Compliance approach for telehealth 99309:

  • Document modality and participants: Who was present (patient, nurse, family) and how the visit was conducted.
  • Document medically appropriate exam elements: If exam is limited, state what was feasible and how decisions were made.
  • Maintain the same MDM/time rigor: Telehealth does not reduce the requirement for moderate complexity (or 30 minutes) when billing 99309.

9. Real-World Clinical Scenarios

Scenario 1: New delirium with infection workup planning

Setting: Skilled nursing facility. Clinical story: Nursing reports new confusion and decreased intake. Clinician evaluates, reviews vitals and recent labs, orders UA/culture and CBC, adjusts sedating meds, and provides monitoring instructions. Coding logic: Often supports 99309 when documentation shows moderate complexity decision-making (new problem requiring workup and management adjustments) or time >=30 minutes. Documentation tip: Make the differential and plan explicit; identify what data were reviewed and what new testing/monitoring was ordered.

Scenario 2: CHF management with medication adjustment and monitoring plan

Setting: Nursing facility short-stay rehab. Clinical story: Weight up 3 kg in a week, edema increased. Provider increases diuretic dose, orders BMP in 48 hours, and documents nursing monitoring (weights, I/O, symptoms). Coding logic: Commonly aligns with moderate MDM due to medication management requiring monitoring and risk-based planning; may support 99309 when documented clearly.

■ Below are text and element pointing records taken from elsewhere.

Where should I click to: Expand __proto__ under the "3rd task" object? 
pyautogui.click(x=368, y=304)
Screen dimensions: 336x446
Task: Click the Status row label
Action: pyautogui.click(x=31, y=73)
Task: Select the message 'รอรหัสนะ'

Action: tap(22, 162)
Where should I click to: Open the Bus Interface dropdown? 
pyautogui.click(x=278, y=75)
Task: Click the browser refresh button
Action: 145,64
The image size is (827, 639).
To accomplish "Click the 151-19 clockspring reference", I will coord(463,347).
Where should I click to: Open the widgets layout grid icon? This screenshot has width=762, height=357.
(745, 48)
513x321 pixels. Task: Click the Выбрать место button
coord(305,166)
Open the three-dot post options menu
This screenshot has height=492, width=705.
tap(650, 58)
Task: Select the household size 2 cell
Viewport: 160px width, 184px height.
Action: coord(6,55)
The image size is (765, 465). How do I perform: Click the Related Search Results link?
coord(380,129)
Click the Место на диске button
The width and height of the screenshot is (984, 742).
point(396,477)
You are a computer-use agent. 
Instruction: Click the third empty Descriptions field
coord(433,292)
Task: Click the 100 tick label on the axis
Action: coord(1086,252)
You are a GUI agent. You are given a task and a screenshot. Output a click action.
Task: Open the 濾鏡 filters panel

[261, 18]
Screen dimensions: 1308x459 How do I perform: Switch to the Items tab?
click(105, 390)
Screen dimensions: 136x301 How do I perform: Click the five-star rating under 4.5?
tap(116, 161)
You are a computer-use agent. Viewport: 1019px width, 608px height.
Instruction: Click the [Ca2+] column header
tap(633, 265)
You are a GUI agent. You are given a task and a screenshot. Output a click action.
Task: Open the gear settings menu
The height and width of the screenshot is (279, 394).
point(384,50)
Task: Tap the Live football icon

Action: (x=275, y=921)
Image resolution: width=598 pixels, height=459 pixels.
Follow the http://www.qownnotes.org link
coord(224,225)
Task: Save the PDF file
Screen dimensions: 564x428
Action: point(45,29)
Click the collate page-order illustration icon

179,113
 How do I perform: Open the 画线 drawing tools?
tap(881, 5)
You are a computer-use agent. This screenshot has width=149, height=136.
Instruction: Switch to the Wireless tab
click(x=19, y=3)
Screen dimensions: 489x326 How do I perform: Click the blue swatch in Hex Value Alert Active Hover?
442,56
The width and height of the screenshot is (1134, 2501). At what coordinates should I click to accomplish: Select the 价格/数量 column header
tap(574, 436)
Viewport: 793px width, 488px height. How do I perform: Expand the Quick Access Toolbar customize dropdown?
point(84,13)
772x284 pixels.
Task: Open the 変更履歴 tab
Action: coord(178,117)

Scenario 3: Stable patient routine required visit

Setting: Long-stay resident. Clinical story: No new complaints, stable chronic conditions, no medication changes, routine review. Coding logic: Usually better aligned with a lower-level subsequent code (e.g., 99307 or 99308), even if it is a federally required periodic visit. Audit risk avoided: Avoid "auto-99309" patterns without daily complexity.

Scenario 4: Post-op global period but unrelated medical problem

Setting: SNF post-surgery stay. Clinical story: Patient in global period for surgery develops unrelated atrial fibrillation management issues. Surgeon evaluates for unrelated condition and coordinates medical management. Coding logic: If unrelatedness is clear and documented, 99309-24 may be appropriate per modifier 24 guidance.

10. Common Errors and Audit Flags

  • Pattern upcoding: Billing 99309 for most days without corresponding changes in acuity, decisions, or time support. Medicare processing guidance supports review when patterns appear unreasonable.
  • Templated notes that do not show decisions: Long ROS/exam with minimal A/P does not support moderate MDM. MAC guidance emphasizes appropriate level selection and medical necessity.
  • Missing/weak time documentation: Stating "spent 30 minutes" without describing work performed can fail medical necessity review.
  • Duplicate same-day billing: More than one subsequent NF E/M for the same patient by the same provider/same specialty group on the same date is a common denial/recoupment risk.
  • Modifier misuse: Using -24 when the visit is routine post-op care, or using -25 when the E/M is not distinct from procedural work. Modifier definitions and payer guidance require documentation-driven use.
  • Telehealth billing without policy alignment: Telehealth rules evolve through CMS rulemaking and payer policies. Maintain alignment with CMS publications and payer telehealth lists for code eligibility and billing conventions.

Official Description

Subsequent nursing facility care, per day, for the evaluation and management of a patient, which requires a medically appropriate history and/or examination and moderate level of medical decision making.

When using total time on the date of the encounter for code selection, 30 minutes must be met or exceeded.